---- Supplied records
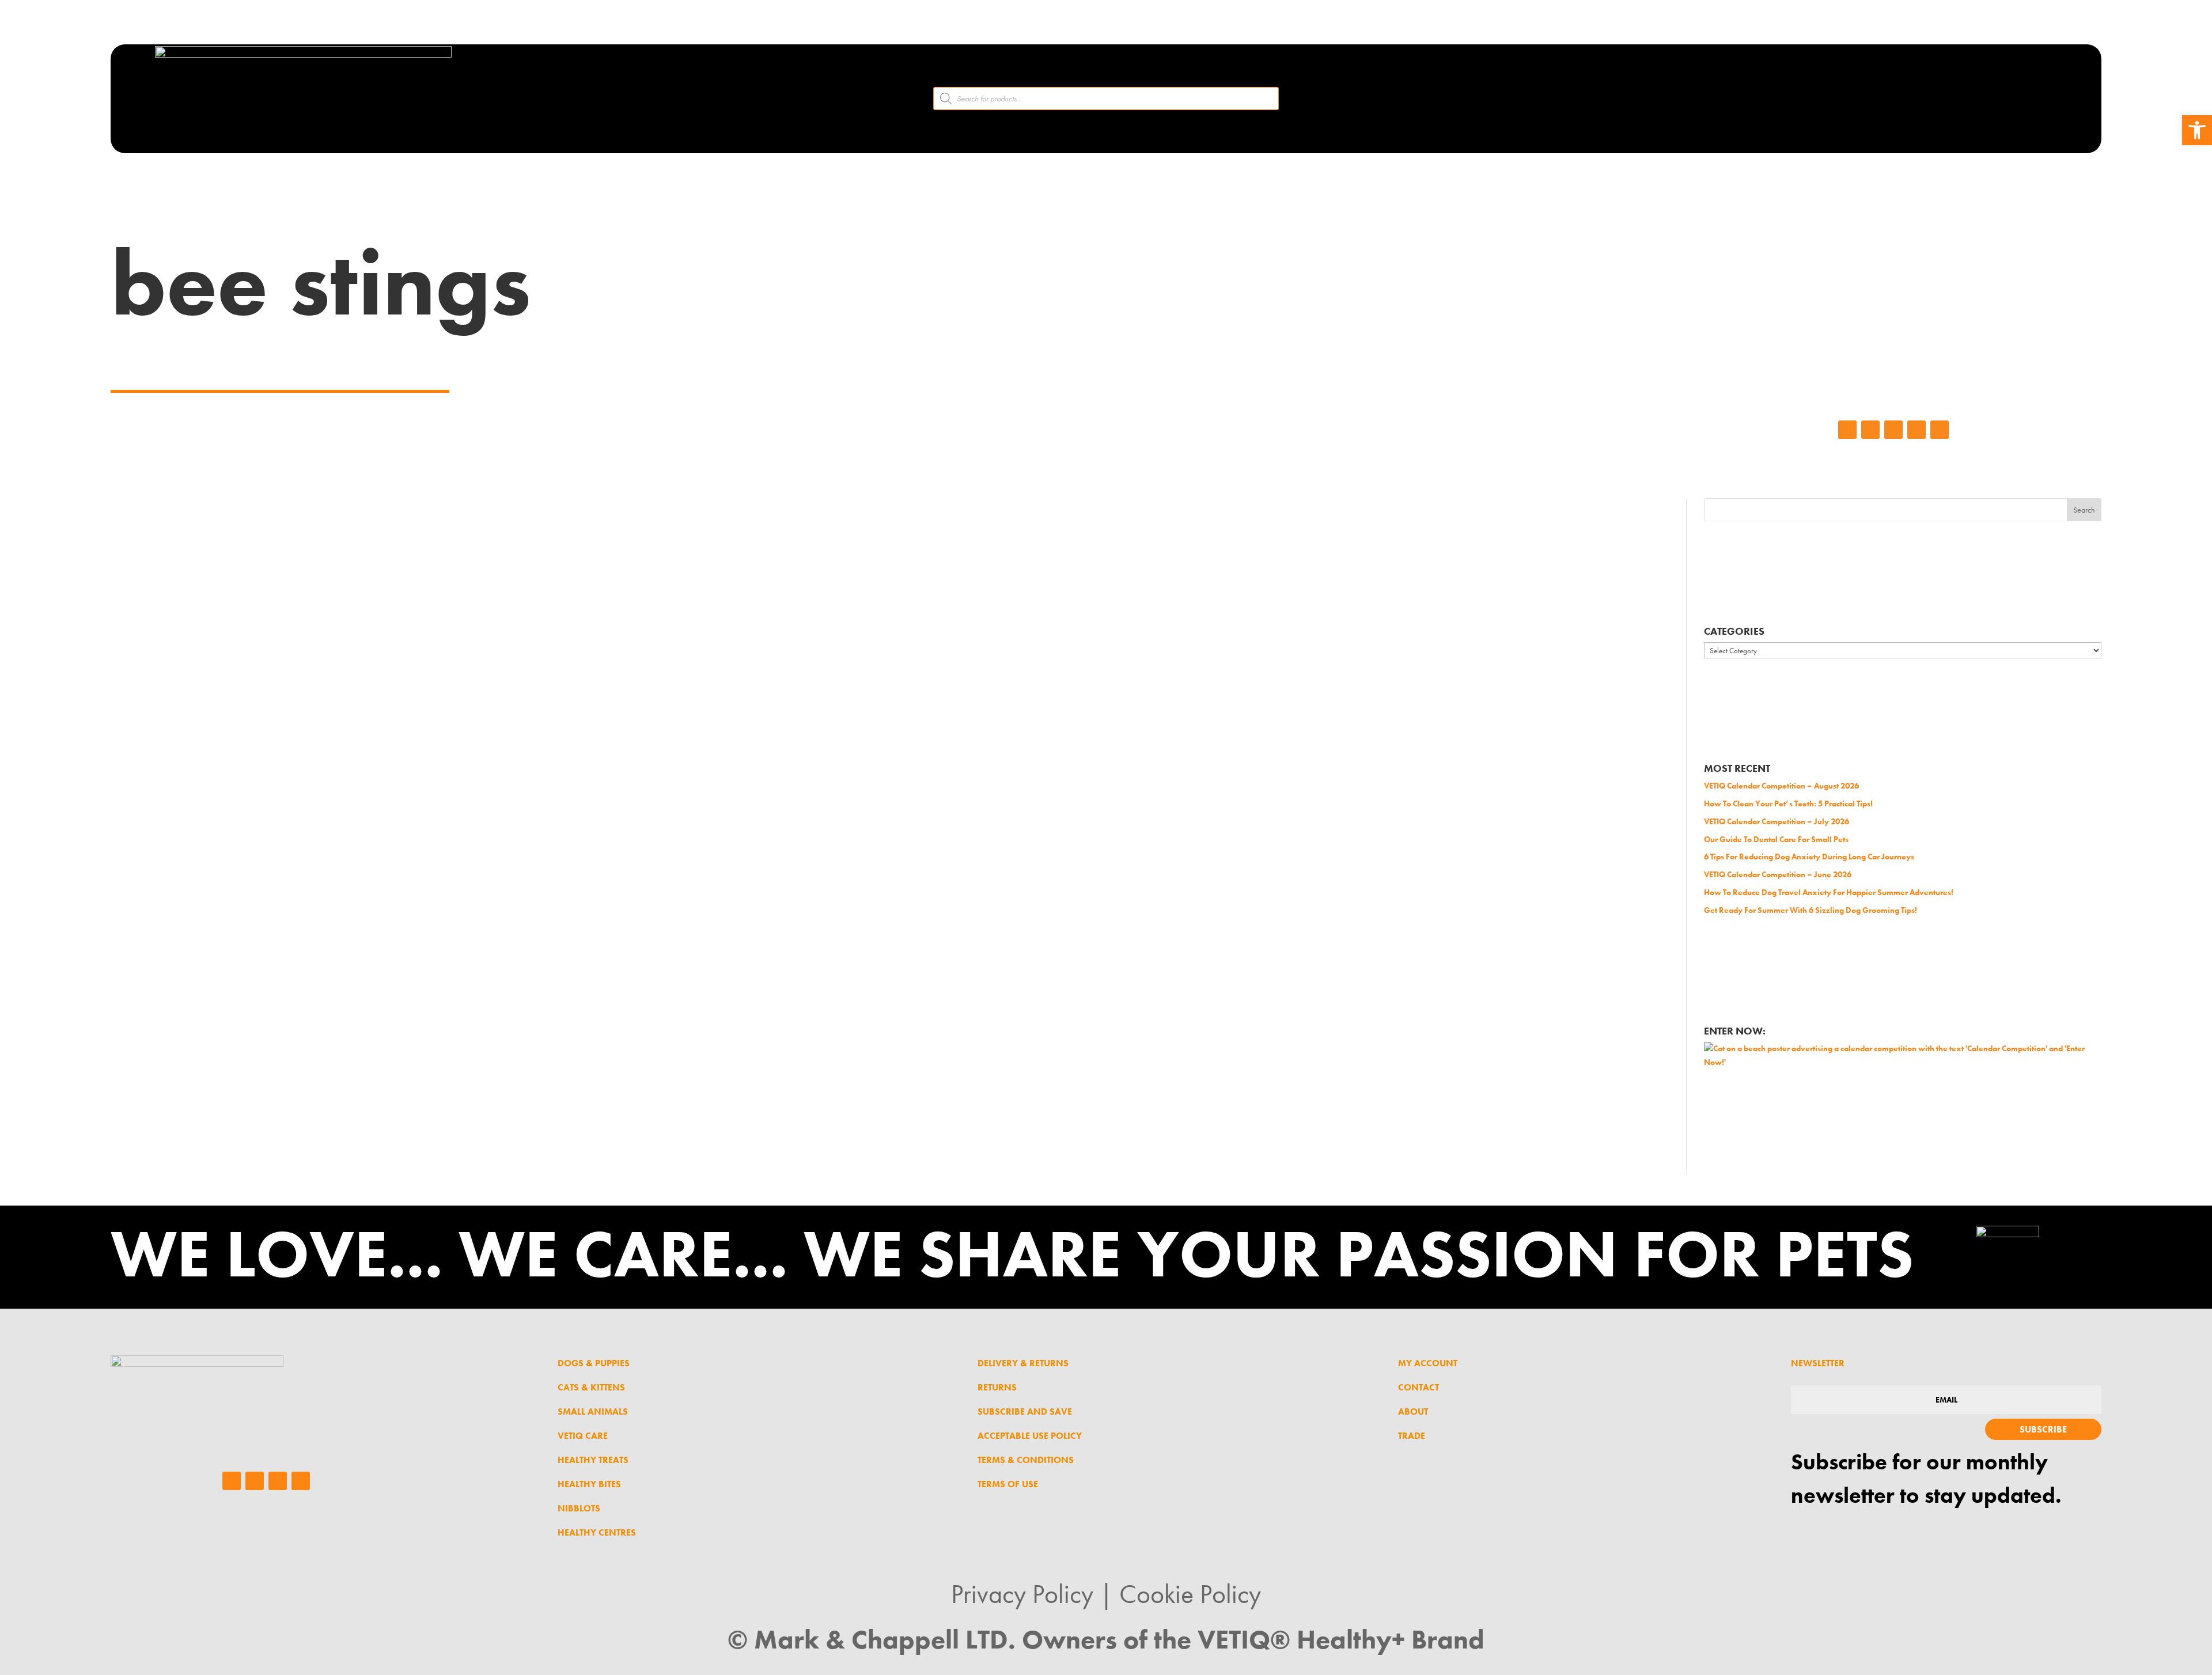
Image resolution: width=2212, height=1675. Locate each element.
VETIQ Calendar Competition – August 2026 (1781, 785)
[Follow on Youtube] (1939, 429)
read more (196, 733)
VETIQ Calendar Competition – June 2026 (1777, 874)
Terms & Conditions (1026, 1460)
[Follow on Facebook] (1847, 429)
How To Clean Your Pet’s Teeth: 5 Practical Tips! (1788, 803)
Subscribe (2043, 1429)
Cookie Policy (1190, 1594)
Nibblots (579, 1508)
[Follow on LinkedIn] (1893, 429)
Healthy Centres (597, 1532)
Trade (1411, 1436)
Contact (1418, 1387)
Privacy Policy (1022, 1594)
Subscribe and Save (1025, 1411)
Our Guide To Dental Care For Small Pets (1776, 839)
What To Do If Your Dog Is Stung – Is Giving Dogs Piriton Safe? (790, 563)
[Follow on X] (1916, 429)
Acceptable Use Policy (1030, 1436)
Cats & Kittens (591, 1387)
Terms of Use (1008, 1484)
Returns (997, 1387)
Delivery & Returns (1023, 1363)
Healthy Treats (593, 1460)
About (1413, 1411)
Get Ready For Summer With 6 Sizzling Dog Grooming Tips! (1810, 910)
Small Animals (593, 1411)
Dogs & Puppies (594, 1363)
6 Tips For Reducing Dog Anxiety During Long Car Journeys (1809, 856)
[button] (2197, 130)
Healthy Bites (589, 1484)
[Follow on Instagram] (1870, 429)
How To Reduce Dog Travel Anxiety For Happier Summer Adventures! (1828, 892)
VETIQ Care (583, 1436)
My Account (1427, 1363)
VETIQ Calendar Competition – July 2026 (1776, 821)
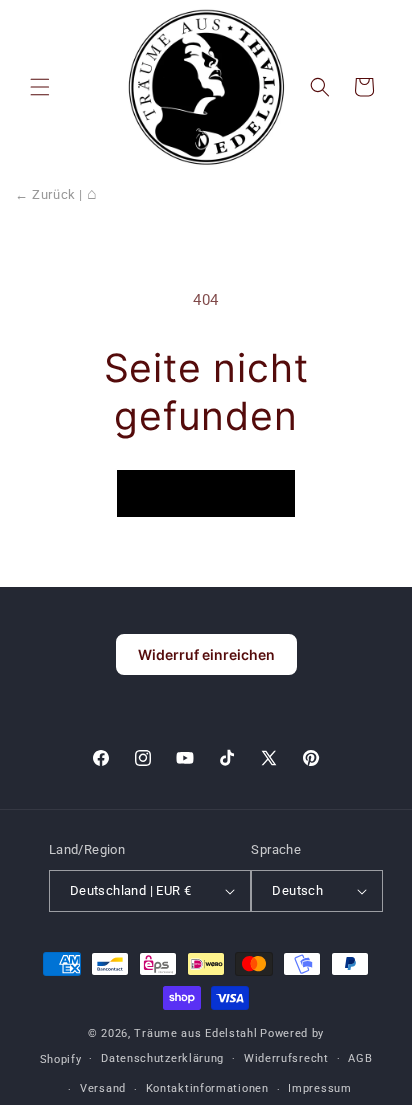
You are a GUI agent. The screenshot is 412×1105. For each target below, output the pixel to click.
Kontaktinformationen (207, 1088)
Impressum (319, 1088)
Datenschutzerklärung (162, 1058)
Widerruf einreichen (206, 654)
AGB (360, 1058)
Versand (103, 1088)
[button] (40, 87)
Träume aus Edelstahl (195, 1033)
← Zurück (45, 194)
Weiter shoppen (206, 494)
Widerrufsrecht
--------
→ Problem details: Leave out all images, then reproduce the entries above exactly.

→ Your solution:
Image resolution: width=2212, height=1675. Locate each element.
VETIQ Calendar Competition – August 2026 (1781, 785)
[Follow on Youtube] (1939, 429)
read more (196, 733)
VETIQ Calendar Competition – June 2026 (1777, 874)
Terms & Conditions (1026, 1460)
[Follow on Facebook] (1847, 429)
How To Clean Your Pet’s Teeth: 5 Practical Tips! (1788, 803)
Subscribe (2043, 1429)
Cookie Policy (1190, 1594)
Nibblots (579, 1508)
[Follow on LinkedIn] (1893, 429)
Healthy Centres (597, 1532)
Trade (1411, 1436)
Contact (1418, 1387)
Privacy Policy (1022, 1594)
Subscribe and Save (1025, 1411)
Our Guide To Dental Care For Small Pets (1776, 839)
What To Do If Your Dog Is Stung – Is Giving Dogs Piriton Safe? (790, 563)
[Follow on X] (1916, 429)
Acceptable Use Policy (1030, 1436)
Cats & Kittens (591, 1387)
Terms of Use (1008, 1484)
Returns (997, 1387)
Delivery & Returns (1023, 1363)
Healthy Treats (593, 1460)
About (1413, 1411)
Get Ready For Summer With 6 Sizzling Dog Grooming Tips! (1810, 910)
Small Animals (593, 1411)
Dogs & Puppies (594, 1363)
6 Tips For Reducing Dog Anxiety During Long Car Journeys (1809, 856)
[button] (2197, 130)
Healthy Bites (589, 1484)
[Follow on Instagram] (1870, 429)
How To Reduce Dog Travel Anxiety For Happier Summer Adventures! (1828, 892)
VETIQ Care (583, 1436)
My Account (1427, 1363)
VETIQ Calendar Competition – July 2026 (1776, 821)
You are a GUI agent. The screenshot is 412×1105. For each target below, output the pixel to click.
Kontaktinformationen (207, 1088)
Impressum (319, 1088)
Datenschutzerklärung (162, 1058)
Widerruf einreichen (206, 654)
AGB (360, 1058)
Versand (103, 1088)
[button] (40, 87)
Träume aus Edelstahl (195, 1033)
← Zurück (45, 194)
Weiter shoppen (206, 494)
Widerrufsrecht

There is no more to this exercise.